10/04/2020

Vous avez dit résurrection


Quelques pages ne sauraient suffire à faire le tour du sujet. Il ne s’agit pas de tout dire, mais de privilégier quelques aspects pour aider à comprendre ce que déjà nous croyons. On se contentera de parcourir les évangiles de la résurrection.

Question de vocabulaire

Le mot résurrection vient du latin. C’est une invention des chrétiens, ignorée du latin classique. Il traduit bien sûr un mot grec que l’on trouve dans l’évangile. En fait deux mots, car en grec, la « résurrection » n’existe pas. On dit que Jésus s’est réveillé (Mt 28, 6 ; Mc 16, 6) ou qu’il s’est relevé, mis debout (Mc 9, 9, Ac 2, 24). Le substantif est celui de la racine de se lever, anastasis. (C’est le nom que les Grecs donnent à ce les Latins comme nous appelons la basilique du saint sépulcre à Jérusalem. Le tombeau est résurrection.)
Le vocabulaire biblique de la résurrection n’est donc pas un vocabulaire technique qui caractérise une chose bien précise, à la différence de ce qui se passe aujourd’hui dans nos langues. Il y a d’ailleurs d’autres mots qui expriment la résurrection, ainsi celui de glorification (Cf. Jn 17, 1 : « Père, glorifie ton fils ») ou d’exaltation (Cf. Ph 2, 9 : « c’est pourquoi Dieu l’a exalté », littéralement sur-élevé.)
Le vocabulaire de l’élévation pourrait d’ailleurs être l’un des premiers et la thématique du tombeau vide la plus récente. On le trouve dans les évangiles en Lc 14, 11 (et 18, 14) : « Quiconque s’élève sera abaissé, et celui qui s’abaisse sera élevé » qui dit bien la mort et la résurrection de Jésus, mais plus explicitement aussi en Jn 3, 14 ; 8, 28 ; 12, 32 et 34 : « Pour moi, quand j’aurai été élevé de terre, j’attirerai à moi tous les hommes. »
Ces questions de vocabulaire sont très importantes, car elles mettent en évidence que l’on ne sait pas ce qu’est la résurrection, il n’y a pas de mot pour la dire.
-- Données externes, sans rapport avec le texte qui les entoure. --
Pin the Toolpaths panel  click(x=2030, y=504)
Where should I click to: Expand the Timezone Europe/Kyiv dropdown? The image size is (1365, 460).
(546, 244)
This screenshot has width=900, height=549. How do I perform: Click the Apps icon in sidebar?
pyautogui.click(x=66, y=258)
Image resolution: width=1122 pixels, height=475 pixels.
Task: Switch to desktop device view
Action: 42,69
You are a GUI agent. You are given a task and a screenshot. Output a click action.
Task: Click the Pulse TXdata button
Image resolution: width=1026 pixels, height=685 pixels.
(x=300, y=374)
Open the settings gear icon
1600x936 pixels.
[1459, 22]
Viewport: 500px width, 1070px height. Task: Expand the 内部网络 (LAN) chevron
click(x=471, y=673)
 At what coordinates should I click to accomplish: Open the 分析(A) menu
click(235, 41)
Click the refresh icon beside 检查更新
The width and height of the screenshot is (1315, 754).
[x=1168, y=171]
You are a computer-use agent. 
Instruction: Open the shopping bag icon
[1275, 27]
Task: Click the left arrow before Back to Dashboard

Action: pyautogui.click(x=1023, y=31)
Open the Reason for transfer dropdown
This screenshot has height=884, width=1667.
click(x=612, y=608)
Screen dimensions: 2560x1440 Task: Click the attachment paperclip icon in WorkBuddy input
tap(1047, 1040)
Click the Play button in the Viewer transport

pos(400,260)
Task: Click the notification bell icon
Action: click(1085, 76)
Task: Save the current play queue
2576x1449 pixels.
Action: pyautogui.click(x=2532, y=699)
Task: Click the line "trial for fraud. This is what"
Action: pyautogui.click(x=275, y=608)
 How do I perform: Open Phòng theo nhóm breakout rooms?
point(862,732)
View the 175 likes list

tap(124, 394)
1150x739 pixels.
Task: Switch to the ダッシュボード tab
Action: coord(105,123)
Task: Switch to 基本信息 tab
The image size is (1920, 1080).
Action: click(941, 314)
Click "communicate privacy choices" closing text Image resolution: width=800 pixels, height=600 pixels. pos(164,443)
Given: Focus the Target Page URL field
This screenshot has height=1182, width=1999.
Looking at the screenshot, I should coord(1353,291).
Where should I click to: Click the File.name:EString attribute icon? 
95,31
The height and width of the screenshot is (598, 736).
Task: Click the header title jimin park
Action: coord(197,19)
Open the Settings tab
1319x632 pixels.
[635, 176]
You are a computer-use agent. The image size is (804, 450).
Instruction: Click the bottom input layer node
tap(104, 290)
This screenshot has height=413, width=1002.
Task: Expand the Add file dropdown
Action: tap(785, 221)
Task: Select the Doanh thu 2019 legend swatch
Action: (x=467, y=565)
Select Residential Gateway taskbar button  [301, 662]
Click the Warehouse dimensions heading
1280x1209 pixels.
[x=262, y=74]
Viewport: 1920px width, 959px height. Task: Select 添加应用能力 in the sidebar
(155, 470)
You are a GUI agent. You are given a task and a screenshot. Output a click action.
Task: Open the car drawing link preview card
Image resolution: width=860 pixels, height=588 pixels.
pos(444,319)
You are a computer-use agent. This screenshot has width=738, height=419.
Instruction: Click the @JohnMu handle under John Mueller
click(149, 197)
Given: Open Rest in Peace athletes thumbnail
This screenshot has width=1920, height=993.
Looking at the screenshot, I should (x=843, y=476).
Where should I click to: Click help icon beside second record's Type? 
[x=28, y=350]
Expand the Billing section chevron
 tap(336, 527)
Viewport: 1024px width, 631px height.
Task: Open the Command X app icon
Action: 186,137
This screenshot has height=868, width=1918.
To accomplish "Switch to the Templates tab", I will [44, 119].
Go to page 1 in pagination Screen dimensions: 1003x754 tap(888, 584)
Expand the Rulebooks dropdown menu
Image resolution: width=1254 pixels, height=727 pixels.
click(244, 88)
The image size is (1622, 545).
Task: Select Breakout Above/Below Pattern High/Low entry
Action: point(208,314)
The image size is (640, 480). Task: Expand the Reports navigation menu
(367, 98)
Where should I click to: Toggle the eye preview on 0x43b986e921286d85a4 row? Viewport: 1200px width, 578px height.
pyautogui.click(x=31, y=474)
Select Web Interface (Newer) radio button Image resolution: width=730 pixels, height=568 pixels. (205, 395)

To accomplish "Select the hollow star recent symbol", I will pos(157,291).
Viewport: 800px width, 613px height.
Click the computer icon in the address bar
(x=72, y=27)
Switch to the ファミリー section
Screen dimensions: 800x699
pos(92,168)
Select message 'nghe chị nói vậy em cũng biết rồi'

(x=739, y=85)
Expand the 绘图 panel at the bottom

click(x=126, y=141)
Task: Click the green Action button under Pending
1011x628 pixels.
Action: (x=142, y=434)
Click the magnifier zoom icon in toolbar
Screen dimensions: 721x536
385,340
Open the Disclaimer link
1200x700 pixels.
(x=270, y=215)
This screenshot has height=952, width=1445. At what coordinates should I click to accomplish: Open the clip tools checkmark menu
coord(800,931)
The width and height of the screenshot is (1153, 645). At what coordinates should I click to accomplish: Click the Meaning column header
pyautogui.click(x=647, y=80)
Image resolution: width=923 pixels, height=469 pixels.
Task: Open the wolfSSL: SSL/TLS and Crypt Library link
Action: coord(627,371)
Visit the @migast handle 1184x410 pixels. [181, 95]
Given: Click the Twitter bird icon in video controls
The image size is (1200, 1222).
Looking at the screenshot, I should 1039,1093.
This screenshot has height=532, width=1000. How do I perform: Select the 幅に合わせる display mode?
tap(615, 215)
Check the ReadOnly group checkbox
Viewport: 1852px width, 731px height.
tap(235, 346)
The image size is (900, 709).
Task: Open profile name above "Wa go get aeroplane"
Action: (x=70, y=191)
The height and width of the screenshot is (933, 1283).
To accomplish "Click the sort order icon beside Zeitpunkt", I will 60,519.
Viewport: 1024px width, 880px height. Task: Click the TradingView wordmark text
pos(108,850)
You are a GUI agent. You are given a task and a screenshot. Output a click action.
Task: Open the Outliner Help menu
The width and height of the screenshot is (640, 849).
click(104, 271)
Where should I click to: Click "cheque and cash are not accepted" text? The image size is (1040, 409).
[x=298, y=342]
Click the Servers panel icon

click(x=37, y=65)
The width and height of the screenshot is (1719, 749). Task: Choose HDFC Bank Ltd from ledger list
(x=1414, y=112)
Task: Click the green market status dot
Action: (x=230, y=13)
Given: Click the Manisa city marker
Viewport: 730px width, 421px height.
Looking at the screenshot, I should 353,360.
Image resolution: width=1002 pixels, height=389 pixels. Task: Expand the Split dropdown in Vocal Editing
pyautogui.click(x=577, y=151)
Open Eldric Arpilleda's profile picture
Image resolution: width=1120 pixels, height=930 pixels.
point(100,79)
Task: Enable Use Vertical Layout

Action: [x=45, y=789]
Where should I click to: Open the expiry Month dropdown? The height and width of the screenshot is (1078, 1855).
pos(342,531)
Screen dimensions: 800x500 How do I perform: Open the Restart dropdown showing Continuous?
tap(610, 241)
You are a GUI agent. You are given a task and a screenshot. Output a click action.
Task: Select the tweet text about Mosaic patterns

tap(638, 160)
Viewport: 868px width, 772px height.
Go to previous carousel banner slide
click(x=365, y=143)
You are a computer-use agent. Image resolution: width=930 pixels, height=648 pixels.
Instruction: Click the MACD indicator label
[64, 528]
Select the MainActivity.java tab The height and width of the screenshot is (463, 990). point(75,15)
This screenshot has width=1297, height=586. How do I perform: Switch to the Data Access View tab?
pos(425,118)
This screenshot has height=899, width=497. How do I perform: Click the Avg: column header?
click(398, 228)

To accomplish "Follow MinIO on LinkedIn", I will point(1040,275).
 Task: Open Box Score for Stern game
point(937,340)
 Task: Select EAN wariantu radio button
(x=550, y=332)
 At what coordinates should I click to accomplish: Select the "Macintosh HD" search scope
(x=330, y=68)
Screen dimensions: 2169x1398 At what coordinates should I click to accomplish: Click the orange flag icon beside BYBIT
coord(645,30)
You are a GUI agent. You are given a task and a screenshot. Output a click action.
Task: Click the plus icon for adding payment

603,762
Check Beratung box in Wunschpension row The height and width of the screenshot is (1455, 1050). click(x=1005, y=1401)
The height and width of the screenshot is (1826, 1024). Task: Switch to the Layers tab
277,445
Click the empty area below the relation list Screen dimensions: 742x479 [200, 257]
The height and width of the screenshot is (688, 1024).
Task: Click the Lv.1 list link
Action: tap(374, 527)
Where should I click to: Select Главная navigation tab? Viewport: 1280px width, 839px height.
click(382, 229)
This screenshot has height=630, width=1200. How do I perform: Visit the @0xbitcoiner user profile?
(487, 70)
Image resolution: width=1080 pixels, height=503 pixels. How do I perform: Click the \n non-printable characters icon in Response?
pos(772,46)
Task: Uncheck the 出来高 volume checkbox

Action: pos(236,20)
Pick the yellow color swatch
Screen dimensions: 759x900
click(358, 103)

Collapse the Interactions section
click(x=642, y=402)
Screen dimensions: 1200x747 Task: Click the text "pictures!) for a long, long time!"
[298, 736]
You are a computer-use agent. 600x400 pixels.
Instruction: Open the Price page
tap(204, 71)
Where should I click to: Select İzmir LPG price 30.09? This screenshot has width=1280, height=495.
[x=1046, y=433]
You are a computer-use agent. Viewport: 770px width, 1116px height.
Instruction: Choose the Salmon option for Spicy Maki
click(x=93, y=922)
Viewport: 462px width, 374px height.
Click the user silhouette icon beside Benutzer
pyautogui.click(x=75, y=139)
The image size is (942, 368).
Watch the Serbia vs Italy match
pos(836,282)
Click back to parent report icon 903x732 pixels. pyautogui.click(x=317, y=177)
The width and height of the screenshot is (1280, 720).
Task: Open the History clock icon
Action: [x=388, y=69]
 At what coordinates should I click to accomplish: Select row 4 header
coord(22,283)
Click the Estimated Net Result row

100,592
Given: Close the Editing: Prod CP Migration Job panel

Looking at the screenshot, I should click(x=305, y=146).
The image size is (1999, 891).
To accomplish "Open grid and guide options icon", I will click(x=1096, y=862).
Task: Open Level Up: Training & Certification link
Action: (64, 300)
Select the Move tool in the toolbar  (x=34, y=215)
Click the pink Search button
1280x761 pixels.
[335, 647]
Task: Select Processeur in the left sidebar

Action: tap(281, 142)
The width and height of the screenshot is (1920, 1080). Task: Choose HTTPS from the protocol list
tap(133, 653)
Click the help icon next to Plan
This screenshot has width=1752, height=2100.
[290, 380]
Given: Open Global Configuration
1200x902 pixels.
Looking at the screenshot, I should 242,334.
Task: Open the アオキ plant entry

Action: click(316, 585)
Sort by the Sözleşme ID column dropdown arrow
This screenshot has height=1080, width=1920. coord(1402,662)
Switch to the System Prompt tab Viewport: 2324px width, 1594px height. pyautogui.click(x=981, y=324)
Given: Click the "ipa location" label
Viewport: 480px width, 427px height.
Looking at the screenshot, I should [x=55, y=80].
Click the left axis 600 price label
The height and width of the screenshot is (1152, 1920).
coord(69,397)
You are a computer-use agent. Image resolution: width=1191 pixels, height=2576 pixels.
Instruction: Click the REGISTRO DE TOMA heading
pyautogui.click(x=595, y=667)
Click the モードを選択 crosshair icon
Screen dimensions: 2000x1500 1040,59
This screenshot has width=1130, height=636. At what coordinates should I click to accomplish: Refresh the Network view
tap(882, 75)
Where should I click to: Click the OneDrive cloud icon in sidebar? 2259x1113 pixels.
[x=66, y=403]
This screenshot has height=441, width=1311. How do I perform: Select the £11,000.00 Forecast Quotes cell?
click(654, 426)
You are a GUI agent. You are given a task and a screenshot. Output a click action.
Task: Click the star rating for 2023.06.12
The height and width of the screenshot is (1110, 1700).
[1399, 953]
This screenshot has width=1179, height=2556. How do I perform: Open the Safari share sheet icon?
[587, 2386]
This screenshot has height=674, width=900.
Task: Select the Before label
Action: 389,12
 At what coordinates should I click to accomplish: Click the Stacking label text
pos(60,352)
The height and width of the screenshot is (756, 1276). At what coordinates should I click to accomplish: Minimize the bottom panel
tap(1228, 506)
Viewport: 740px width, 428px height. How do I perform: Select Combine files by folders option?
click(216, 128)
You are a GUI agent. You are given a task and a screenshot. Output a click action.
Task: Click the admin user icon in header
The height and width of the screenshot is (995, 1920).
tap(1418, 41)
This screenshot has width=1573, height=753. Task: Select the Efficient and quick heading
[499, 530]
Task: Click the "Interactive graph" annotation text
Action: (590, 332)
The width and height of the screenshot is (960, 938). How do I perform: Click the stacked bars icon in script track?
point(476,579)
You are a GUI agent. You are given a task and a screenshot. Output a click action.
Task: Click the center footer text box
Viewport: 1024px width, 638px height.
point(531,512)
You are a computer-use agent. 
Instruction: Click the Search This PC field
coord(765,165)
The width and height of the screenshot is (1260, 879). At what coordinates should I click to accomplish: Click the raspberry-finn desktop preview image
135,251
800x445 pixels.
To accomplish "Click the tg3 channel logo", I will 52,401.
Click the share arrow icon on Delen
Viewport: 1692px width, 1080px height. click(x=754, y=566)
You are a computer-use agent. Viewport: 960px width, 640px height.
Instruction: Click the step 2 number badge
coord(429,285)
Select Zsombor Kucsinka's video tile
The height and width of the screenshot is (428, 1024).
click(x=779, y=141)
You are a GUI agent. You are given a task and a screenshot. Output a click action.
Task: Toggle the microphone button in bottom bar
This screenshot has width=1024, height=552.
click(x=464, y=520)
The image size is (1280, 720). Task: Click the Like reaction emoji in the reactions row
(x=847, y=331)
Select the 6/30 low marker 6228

On a recours à des termes qui ont un premier sens, et la résurrection est toujours une métaphore. Pour percevoir l’importance de ces remarques, rien de mieux que de relire quelques versets. Pourquoi traduire le même mot, parfois par ressusciter, parfois par se lever ?
Mt 9, 9 : « Étant sorti, Jésus vit, en passant, un homme assis au bureau de la douane, appelé Matthieu, et il lui dit : "Suis-moi !" Et, se levant, il le suivit. » Ou bien « Et, ressuscitant, il le suivit. » Se lever pour suivre Jésus, n’est-ce pas cela, ressusciter ? Et si ce sens fort n’était pas envisagé par l’évangéliste, croyez-vous qu’il aurait précisé qu’il faut se lever pour suivre quelqu’un ? Matthieu ne va pas y aller à quatre pattes, ou sur son siège !
Mt 8, 15, à propos de la belle-mère de Pierre : Jésus « lui toucha la main, la fièvre la quitta, elle se réveilla et elle le servait. » Ou bien, Jésus « lui toucha la main […], elle ressuscita et elle le servait. » Là, le sens est encore plus curieux. C’est le verbe réveiller qui est utilisé, et nos traductions habituelles ne sont guère fidèles à dire, se lever. La fièvre qui cloue au lit la belle-mère de Pierre semble l’avoir déjà tuée, ou du moins laissée dans le coma dont elle se réveille. Nous avons une belle définition de ce qu’est la résurrection, le service de Jésus (et donc de ses frères). On comprend que l’on puisse être ressuscité avant même de mourir comme le dit un disciple de Paul : « Du moment que vous êtes ressuscités avec le Christ, recherchez ce qui est en haut, là où se trouve le Christ, assis à la droite de Dieu. » (Col 3, 1 et déjà 2, 12). C’est l’une des épitres possibles pour le jour de Pâques. Dès qu’on sert, dès qu’on s’abaisse et passe en dernier, on est élevé, ressuscité.
Les textes déjà cités de Mt 28, 6 « Il n’est pas ici, car il s’est réveillé comme il l’avait dit » et Ac 2, 24 : « Dieu l’a ressuscité, le délivrant des souffrances de la mort. Aussi bien n’était-il pas possible qu’il fût retenu en son pouvoir. » sonnent avec cette traduction de manière tout aussi provocante, mais bien moins mythologique.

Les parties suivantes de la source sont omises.